Quanto a empréstimos a particulares era a Sr. FF que os geria – minuto 03:13 –, sendo do conhecimento das pessoas da localidade que a Sra. FF emprestava dinheiro – minuto 03:20.
Em relação ao caso dos autos nada sabe, salvo pelo que ouvir dizer à Sra. FF – minuto 03:45. Ela falou-lhe de diversas pessoas a quem tinha emprestado dinheiro e uma delas foi o Sr. AA – minuto 04:12.
Disse saber que os empréstimos foram anteriores a 2008 porque neste ano regressou a ... e a senhora já os tinha concedido – minuto 05:12 – não sabendo o valor ao certo – minuto 05:50.
Referiu que ela normalmente ficava com um cheque dos devedores, mas não sabe se neste caso isso ocorreu – minuto 06.16.
● autora DD
Disse que na altura em que a sua mãe ficou incapacidade de gerir a sua vida fizeram uma reunião entre os seis irmãos e todos ficaram a saber as contas que havia e respetivo dinheiro, mas que a desavença surgiu porque o seu irmão MM queria ser ele a gerir as contas contra a vontade dos restantes irmãos – minuto 07:44.
Que o seu irmão MM nessa altura não tinha dinheiro para emprestar e que, ao invés, eram os irmãos que lhe emprestavam dinheiro – minuto 08:17. Ele dizia que tinha um stand com 70 ou 80 carros, mas o espaço de que dispunha só tinha espaço para uns 8 carros – minuto 15:07.
Quanto ao dinheiro emprestado ao réu disse que foram feitas três prestações – minuto 10:47 –, uma de 30 mil euros, mas tive(ram) que ir procurar no banco porque já não se recordava – minuto 12:20; que na Banco 2... foi-lhe dito que tinha sido feita uma transferência para a conta do Sr. AA – minuto 12:31. Outra foi em cheque, passei por 35 mil euros – minuto 21:51 – e outra foi em dinheiro, mas já não se recordava ao certo, por terem passado muitos anos – minutos 13:14; que como às vezes o Sr. AA vinha com o Sr. RR e ambos levavam dinheiro – minuto 13:18 – admite que se possa confundir sobre os factos – minuto 38:45.
Sabia dos valores pelo exame dos cheques entregues em garantia – minuto 13:50 – e também porque sabia que o Sr. AA deve, ao todo, 80 mil euros – minuto 14:10.

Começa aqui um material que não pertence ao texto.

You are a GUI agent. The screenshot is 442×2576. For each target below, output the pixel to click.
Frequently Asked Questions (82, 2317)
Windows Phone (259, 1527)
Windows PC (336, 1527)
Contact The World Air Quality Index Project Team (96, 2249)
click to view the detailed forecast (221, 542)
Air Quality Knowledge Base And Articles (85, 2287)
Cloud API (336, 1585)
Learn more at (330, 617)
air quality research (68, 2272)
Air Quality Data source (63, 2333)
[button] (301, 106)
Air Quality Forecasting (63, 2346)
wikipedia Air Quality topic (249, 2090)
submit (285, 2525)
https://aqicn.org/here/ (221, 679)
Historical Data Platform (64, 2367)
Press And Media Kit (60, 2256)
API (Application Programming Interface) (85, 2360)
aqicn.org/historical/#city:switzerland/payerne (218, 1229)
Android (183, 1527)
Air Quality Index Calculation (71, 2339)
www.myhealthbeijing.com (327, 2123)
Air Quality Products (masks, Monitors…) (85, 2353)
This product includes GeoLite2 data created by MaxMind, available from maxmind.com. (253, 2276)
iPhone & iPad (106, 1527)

Os cheques estão na sua posse há uns 12 anos porque a sua mãe – minuto 15:15 – pediu para os guardar com medo que o seu irmão MM os «roubasse».
Disse que o Sr. AA nunca negou, mas nunca pagou; a desculpa era sempre a mesma, com o Sr. RR era igual, que estavam à espera de resolver uns conflitos com a «Quinta ...…» (?) - minuto 16:02.
Disse que o Sr. RR já lhes havia pago – minuto 17:00; que o empréstimo de 15 mil euros foi feito através de um cheque que a depoente passou, está lá a sua assinatura – minuto 19:09; que tinha a dúvida sobre se lhe tinha entregado o cheque ou levantado o dinheiro, possivelmente levantou dinheiro, mas terá sido para o Sr. RR – minuto 19:19.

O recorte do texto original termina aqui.